> **Text provided**
—————
Telling the Story of Anne Frank by Videoconference https://mosaicmagazine.com/picks/arts-culture/2020/05/telling-the-story-of-anne-frank-by-videoconference/

May 1, 2020 | Terry Teachout
About the author: Terry Teachout is the drama critic of the Wall Street Journal and the critic-at-large of Commentary.

With theaters and concert halls closed due to the coronavirus, performing artists have been seeking out alternative ways to bring their work to the public. Some have turned to videoconferencing platforms such as Zoom, which allows the viewer to watch different people in different places put on a performance more or less in unison. But only recently did the theater critic Terry Teachout find a production “specially tailored to the unique properties of the software.”

Park Square Theatre [is] a Minnesota troupe new to me whose plans to perform [the classic play] The Diary of Anne Frank for more than 12,000 students in St. Paul were sabotaged by the pandemic. Instead of abandoning the production, the members of the cast, who were already using Zoom to work on their lines, decided to move the entire show to the web.

Billed as “a special online production created by artists in isolation,” it is far more than a mere stopgap: It is the most stirring staging of Anne Frank I have ever seen, a version that employs the unique properties of Zoom in a way that heightens the intrinsic drama of the play itself, subtly connecting the terrible truth of the Frank family’s desperate attempt to hide from the Nazis to the infinitely less consequential but still painful solitude in which so many of us find ourselves forced to live.
—————
> **Records provided**
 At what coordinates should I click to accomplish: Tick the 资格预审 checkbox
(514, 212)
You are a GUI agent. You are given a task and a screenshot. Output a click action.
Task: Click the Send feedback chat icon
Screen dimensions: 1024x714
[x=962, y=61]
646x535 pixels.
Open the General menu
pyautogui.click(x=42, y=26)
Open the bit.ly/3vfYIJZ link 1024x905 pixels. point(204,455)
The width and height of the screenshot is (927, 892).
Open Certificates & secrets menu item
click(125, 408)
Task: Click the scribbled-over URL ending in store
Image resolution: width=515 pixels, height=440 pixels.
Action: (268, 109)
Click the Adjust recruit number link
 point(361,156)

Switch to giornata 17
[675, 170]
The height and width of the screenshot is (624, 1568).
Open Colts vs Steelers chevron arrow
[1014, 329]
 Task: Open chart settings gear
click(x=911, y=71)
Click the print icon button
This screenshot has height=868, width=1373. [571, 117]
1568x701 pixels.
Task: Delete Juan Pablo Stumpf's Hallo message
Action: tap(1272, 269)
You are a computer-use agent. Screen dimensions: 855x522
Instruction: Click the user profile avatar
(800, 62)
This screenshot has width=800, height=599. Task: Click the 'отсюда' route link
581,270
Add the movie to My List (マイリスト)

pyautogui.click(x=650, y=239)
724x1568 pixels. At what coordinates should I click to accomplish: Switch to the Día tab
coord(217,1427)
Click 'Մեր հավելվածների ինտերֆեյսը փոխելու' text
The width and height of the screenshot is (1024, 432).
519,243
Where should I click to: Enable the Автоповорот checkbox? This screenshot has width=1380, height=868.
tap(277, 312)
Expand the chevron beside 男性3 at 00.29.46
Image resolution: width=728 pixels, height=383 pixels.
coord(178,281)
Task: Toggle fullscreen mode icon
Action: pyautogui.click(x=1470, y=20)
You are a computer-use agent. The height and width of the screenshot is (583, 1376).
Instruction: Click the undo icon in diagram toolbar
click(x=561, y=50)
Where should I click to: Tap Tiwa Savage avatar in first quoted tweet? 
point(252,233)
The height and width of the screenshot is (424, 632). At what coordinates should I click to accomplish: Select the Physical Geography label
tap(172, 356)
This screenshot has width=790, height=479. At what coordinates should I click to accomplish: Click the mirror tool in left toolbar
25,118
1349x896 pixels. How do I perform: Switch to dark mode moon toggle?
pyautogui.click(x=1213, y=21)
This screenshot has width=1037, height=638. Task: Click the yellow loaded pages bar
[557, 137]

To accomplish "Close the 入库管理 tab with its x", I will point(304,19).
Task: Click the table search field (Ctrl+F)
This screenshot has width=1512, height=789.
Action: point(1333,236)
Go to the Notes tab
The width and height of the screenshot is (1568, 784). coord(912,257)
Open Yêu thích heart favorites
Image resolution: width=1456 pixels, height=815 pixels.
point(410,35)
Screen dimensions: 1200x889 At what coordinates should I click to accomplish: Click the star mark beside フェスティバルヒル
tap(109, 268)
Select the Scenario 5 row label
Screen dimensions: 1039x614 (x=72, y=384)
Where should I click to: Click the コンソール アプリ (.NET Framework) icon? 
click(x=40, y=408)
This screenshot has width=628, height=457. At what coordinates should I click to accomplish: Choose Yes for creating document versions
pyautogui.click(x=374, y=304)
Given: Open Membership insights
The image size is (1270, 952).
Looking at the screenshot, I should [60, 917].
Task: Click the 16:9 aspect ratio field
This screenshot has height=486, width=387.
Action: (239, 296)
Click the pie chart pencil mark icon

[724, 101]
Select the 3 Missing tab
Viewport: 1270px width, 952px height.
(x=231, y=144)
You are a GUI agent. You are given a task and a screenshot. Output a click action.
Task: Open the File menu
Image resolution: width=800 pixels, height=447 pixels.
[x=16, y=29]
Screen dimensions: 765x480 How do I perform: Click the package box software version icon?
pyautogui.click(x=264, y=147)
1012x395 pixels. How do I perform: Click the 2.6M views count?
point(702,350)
—————
> **Actions to take**
• a. Copy the Anne Frank article from "Park Square Theatre" to "to the web.".
• b. Answer these questions from the Anne Frank article:
(i) Which newspaper employs Terry Teachout as its drama critic?
(ii) In which city were the students for whom Park Square Theatre planned to perform the play?
(iii) How was the online production billed?
The lines play no part in this.

> **Task-by-task results**
• a.
Park Square Theatre [is] a Minnesota troupe new to me whose plans to perform [the classic play] The Diary of Anne Frank for more than 12,000 students in St. Paul were sabotaged by the pandemic. Instead of abandoning the production, the members of the cast, who were already using Zoom to work on their lines, decided to move the entire show to the web.

• b.
(i) The Wall Street Journal.
(ii) St. Paul.
(iii) As "a special online production created by artists in isolation."